本文抜粋 –
↓
記事紹介2022年07月29日
シービーアールイー(株)(CBRE)は26日、2022年第2四半期の全国13都市オフィスビル市場動向調査の結果を発表した。
東京(23区)のオールグレード空室率は4.3%(前期比0.3ポイント上昇)。オフィス集約による大型空室が発生した一方で、拡張移転や館内増床などで空室が消化された。オールグレード賃料は2万1,570円(同0.7%下落)。23年に控える大型供給を前に、需要獲得のための賃料調整が進んだ。
グレードA(※)の空室率は2.1%(同0.1ポイント上昇)、賃料は3万4,850円(同0.7%下落)。賃料が3万5,000円を下回るのは16年第1四半期以来、約6年ぶり。同様に大型供給を前にした賃料調整が進むと見られ、賃料は向こう1年間で3.0%の下落を予想している。
大阪はオールグレード空室率が3.8%(同0.1ポイント上昇)。縮小移転や減床による空室の発生が主因。オールグレード賃料は1万4,190円(同0.8%下落)。24年には過去最大の9万坪の新規供給を控えており、テナント確保のための賃料調整が進んだ。
グレードA空室率は4.3%(同0.5ポイント上昇)、賃料は2万4,650円(同0.8%下落)。来期以降に大型供給が見込まれるため、賃料調整が進んでいる。しばらくは需給緩和と共に賃料は下落傾向が続くと見られ、向こう1年間で2.2%下落すると予測した。
↑
参考資料 –
↓
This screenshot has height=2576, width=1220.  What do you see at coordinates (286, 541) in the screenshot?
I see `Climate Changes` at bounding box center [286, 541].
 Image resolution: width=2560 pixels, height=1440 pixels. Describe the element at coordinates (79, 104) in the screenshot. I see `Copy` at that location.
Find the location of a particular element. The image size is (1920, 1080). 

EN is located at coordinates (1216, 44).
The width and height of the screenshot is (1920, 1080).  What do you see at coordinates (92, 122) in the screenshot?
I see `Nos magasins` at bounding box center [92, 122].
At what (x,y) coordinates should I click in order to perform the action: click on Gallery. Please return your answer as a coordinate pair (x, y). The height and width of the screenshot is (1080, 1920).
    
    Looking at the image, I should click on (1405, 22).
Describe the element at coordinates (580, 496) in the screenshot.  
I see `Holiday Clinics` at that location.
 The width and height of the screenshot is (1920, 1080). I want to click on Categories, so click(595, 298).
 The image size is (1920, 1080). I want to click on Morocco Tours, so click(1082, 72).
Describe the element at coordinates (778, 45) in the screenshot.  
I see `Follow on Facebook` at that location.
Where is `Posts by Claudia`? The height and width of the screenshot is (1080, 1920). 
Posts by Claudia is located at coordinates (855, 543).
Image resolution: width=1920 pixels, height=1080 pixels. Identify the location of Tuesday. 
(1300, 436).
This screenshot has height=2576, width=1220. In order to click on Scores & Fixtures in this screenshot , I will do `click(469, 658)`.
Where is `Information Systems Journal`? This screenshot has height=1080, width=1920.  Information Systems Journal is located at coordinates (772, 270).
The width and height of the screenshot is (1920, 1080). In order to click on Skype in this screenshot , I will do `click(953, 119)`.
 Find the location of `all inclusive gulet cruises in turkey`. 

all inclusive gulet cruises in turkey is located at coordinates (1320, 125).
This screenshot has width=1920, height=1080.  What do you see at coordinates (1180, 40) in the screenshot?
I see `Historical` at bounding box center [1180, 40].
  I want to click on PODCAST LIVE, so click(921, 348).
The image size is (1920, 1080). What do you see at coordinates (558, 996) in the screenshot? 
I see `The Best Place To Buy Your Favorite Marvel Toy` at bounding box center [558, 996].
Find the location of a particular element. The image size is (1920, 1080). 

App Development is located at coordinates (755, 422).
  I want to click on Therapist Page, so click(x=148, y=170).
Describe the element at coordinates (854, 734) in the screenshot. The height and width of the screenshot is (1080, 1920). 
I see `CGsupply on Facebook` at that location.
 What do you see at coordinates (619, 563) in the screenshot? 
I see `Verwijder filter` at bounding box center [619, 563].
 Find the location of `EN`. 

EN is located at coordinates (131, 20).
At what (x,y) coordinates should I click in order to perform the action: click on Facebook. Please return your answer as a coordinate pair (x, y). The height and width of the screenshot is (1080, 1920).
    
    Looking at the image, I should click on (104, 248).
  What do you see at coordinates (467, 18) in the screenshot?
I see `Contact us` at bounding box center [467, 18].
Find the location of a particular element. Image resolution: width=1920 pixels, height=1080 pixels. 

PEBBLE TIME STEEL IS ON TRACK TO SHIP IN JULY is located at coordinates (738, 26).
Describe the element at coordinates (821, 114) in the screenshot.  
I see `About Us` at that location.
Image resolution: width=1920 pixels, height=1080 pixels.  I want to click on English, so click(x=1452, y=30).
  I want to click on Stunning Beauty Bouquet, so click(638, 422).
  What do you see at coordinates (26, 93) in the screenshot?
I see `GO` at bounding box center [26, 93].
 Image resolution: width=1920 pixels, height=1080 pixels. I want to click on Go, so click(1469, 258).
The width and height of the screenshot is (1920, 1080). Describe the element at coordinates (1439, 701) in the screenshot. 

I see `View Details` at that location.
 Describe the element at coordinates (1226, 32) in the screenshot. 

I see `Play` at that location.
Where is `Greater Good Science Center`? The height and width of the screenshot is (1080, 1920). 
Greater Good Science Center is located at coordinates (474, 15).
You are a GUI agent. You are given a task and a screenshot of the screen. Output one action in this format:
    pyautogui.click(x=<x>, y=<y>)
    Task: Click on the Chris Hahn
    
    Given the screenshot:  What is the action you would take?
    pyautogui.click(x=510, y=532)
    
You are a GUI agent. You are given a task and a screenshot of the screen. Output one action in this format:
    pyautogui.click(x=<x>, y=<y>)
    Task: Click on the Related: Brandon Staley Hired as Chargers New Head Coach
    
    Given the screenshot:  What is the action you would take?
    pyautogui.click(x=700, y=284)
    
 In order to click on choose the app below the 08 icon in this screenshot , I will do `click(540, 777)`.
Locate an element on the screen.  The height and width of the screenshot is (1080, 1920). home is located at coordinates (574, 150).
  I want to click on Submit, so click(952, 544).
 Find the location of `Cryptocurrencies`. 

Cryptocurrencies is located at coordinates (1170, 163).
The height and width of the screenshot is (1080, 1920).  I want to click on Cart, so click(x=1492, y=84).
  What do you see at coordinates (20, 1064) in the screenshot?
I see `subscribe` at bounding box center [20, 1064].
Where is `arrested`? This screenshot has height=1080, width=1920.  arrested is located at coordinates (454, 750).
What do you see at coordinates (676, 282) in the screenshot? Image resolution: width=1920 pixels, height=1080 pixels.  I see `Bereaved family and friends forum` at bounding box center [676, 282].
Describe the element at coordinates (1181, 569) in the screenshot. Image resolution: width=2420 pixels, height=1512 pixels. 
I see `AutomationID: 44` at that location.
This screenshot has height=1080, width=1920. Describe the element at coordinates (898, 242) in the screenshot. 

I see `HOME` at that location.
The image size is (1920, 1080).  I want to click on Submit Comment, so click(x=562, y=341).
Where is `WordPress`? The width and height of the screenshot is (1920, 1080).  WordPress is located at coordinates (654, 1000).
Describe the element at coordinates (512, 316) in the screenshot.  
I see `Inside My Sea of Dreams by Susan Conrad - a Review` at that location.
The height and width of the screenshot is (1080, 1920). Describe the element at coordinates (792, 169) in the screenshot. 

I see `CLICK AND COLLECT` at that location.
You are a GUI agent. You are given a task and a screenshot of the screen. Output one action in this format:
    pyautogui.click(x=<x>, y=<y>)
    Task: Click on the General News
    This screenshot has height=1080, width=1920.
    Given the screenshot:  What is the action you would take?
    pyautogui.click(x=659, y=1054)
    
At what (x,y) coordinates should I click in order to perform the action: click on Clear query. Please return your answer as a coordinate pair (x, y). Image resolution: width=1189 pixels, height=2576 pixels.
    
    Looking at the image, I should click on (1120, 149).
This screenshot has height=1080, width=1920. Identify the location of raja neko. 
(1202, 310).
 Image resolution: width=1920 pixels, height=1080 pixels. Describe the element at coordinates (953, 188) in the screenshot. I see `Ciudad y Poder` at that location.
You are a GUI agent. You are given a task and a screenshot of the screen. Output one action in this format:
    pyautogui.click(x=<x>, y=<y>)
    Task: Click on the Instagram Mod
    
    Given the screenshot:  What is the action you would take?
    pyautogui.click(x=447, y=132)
↑
実施事項 –
1 – オフィスビル市場動向の記事について、次の問いに答えてください。
(a) 東京(23区)のオールグレード空室率は何%か。
(b) 東京のグレードA賃料が3万5,000円を下回るのは約何年ぶりか。
(c) 大阪で24年に控えている新規供給は何坪か。
2 – オフィスビル市場動向の記事を、最後の文の後から書き進めてください。
この資料は本文とは別個のものです。

解答例 –
1 –
(a) 4.3%
(b) 約6年ぶり
(c) 9万坪

2 –
名古屋のオールグレード空室率は5.4%(同0.8ポイント上昇)。1棟貸しビルで、テナントが自社ビルに移転したことが主因。オールグレード賃料は1万3,790円(同0.3%下落)。テナントのコスト意識は高く、空室を控えるビルを中心に賃料調整が進んだ。
グレードA空室率は8.0%(同4.2ポイント上昇)。賃料は2万7,050円(同横ばい)と、20年第2四半期以降続いていた賃料の下落が一服。空室を抱える高価格帯のビルを中心に賃料調整が進む見込みで、賃料の下げ止まりは一時的なものと見ている。グレードA賃料は向こう1年間で3.3%の下落を予想している。
地方都市のオールグレード空室率は、10都市中2都市で前期比低下、8都市で上昇した。大型成約がやや足踏みし、100坪以上の空室が新たに複数発生した一方、駅近ビルで複数のまとまった空室が消化された。オールグレード賃料は8都市で下落、2都市で上昇。賃料が下落した都市では、競争力の劣るビルを中心に賃料の引き下げがあった。
※オフィスが集積するエリアの貸室総面積6,500坪以上、延床面積1万坪以上、基準階面積350坪(東京500坪)以上、築年数おおむね15年未満。